Of all the Masters sports, swimming has the lowest age limit, starting at 25 years. Perrott joined the veteran ranks while still in her 20s, but had already made a habit of being the youngster of the field over the years.

She first rose to prominence as a 12-year-old, representing Fiji as the youngest competitor at the 1974 Commonwealth Games. Two years later, at 15, she became New Zealand's youngest Olympian, narrowly missing a medal in the 400m freestyle final at Montreal.

"It seems young now, because swimmers are older, but at the time, most were in their teens and it wasn't that unusual," reflects Perrott. "Most of the Olympic swimmers now would be in their early 20s, I guess."

She enjoyed her career highlight at the 1978 Edmonton Commonwealth Games, capturing four medals, including gold over 200m freestyle.

But, when New Zealand boycotted the 1980 Moscow Games, Perrott lost her best shot at climbing the Olympic podium. She was barely out of her teens, when her international career ended the following year.

"I was really lucky to go to the 1976 Olympics and most of the other swimmers that missed out on Moscow got to go an Olympics," she reflects. "But I was good friends with Melanie Jones, a backstroker from Christchurch, who never got that chance.

"It would have been harder for those people, who never got that opportunity.

"[The boycott] was just one of those things and there's no point in dwelling on what might have been.

"Even when I finished fourth in '76, when an East German won, there's talk they were probably taking drugs back then.

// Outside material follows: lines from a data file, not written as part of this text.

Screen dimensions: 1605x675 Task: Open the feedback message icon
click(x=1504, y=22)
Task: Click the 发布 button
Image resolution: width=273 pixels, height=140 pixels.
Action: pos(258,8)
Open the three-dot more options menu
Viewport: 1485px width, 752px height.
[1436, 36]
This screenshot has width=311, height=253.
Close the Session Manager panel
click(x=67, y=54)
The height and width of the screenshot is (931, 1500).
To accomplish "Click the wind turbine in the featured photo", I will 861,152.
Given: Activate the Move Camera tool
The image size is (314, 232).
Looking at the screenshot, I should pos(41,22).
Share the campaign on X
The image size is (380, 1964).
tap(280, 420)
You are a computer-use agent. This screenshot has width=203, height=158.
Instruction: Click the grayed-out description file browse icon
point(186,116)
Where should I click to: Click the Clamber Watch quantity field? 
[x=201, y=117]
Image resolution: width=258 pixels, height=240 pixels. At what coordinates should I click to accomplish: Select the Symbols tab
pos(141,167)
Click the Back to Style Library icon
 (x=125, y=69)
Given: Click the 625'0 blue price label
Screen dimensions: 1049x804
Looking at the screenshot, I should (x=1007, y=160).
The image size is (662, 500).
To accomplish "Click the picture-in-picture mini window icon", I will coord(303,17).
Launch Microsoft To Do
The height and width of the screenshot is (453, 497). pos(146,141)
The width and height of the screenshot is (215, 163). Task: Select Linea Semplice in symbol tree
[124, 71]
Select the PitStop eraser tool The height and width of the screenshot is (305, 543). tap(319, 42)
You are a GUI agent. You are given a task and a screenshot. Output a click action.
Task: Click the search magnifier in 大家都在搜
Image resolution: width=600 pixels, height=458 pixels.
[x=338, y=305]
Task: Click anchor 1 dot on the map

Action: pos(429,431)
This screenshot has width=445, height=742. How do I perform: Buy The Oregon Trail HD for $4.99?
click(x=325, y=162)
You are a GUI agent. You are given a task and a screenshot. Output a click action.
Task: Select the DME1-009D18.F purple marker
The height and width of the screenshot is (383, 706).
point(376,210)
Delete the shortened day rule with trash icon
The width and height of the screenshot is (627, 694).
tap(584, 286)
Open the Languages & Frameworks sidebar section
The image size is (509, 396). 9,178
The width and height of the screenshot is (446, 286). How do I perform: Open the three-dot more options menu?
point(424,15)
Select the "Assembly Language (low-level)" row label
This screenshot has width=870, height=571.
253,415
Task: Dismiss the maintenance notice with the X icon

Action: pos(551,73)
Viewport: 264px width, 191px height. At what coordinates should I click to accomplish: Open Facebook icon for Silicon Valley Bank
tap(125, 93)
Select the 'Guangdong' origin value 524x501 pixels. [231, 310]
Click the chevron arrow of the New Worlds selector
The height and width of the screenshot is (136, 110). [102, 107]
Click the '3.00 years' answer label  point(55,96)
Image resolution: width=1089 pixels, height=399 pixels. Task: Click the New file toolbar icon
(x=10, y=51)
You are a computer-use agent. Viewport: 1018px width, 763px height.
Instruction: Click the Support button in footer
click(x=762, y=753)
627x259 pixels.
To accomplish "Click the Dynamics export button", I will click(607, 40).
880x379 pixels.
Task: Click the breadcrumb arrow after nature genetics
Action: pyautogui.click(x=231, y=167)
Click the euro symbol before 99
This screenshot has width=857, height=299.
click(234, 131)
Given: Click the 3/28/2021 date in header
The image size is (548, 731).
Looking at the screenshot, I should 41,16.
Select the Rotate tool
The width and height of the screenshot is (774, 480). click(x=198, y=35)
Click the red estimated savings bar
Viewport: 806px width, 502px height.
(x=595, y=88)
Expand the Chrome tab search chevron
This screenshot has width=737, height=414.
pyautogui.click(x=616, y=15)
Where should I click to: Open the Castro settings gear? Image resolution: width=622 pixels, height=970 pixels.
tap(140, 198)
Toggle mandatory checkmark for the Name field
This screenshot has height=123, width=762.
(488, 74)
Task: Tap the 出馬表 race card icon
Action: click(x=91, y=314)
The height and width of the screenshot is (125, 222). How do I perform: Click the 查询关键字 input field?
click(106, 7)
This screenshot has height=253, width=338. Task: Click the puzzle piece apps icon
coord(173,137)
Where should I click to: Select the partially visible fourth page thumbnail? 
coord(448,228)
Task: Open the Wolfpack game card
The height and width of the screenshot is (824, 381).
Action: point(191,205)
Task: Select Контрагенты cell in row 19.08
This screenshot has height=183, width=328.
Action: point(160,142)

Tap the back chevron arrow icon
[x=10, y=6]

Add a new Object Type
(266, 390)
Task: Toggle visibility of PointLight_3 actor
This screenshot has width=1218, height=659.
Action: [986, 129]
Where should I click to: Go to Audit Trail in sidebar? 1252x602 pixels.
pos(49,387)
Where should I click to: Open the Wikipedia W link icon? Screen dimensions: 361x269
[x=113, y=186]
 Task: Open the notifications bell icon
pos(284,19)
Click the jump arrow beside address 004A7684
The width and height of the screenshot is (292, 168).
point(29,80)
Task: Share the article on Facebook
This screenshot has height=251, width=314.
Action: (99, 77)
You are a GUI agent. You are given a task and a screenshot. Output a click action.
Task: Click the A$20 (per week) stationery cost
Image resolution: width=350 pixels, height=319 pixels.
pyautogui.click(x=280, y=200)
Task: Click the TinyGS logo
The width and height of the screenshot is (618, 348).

If they hadn't been there or hadn't been taking drugs, I might have had a medal, but a bronze medal wouldn't have made much difference to me."

Those days seem a long time ago now. Since then, Perrott has had a family - son Sam and daughter Hannah - and recently celebrated the arrival of her third grandchild.

Swimming is still very much her passion.

"To be honest, I enjoy the training more than the competing, even more so now.

"When I go to swim meets, it's more about the social side of it ... catching up with people.

"I'm still quite competitive when I get in the pool, I guess, but my main goal isn't competing so much."

World Masters Games 2017 will provide even more scope for renewing old acquaintances, with many of NZ swimming's greatest all-time performers in action, headlined by fellow Commonwealth Games champions Anthony Mosse and Moss Burmeister.

"That's true, there are a whole lot of NZ swimmers competing, not so many from other countries that were swimming when I was.

"But even in other sports, like surf lifesaving ... I'm not competing there, but will try and get down to the beach one day to see some of those people, and I know some in the waterpolo too.

"It's cool to do that and definitely part of the attraction."

Perrott is entered in five individual events and is top seed for the W 55-59 200m freestyle.

"I'd like to swim times and good races I can be happy with, and win some medals hopefully," she says. "If I swam good races, but missed out on medals, I could accept that."

World Masters Games 2017 pool swimming is scheduled for April 21-27 at the Sir Owen G Glenn National Aquatic Centre, AUT Millennium, Mairangi Bay.